→ **AIM**
Copy each of the entries below word for word.

## Start RECORDS FOR THE TASK

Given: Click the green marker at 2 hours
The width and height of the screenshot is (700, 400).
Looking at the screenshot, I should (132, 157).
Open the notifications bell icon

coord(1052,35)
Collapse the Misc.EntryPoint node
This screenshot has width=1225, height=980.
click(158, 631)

## End RECORDS FOR THE TASK

→ **TASK RESPONSE**
Given: Click the green marker at 2 hours
The width and height of the screenshot is (700, 400).
Looking at the screenshot, I should (132, 157).
Open the notifications bell icon

coord(1052,35)
Collapse the Misc.EntryPoint node
This screenshot has width=1225, height=980.
click(158, 631)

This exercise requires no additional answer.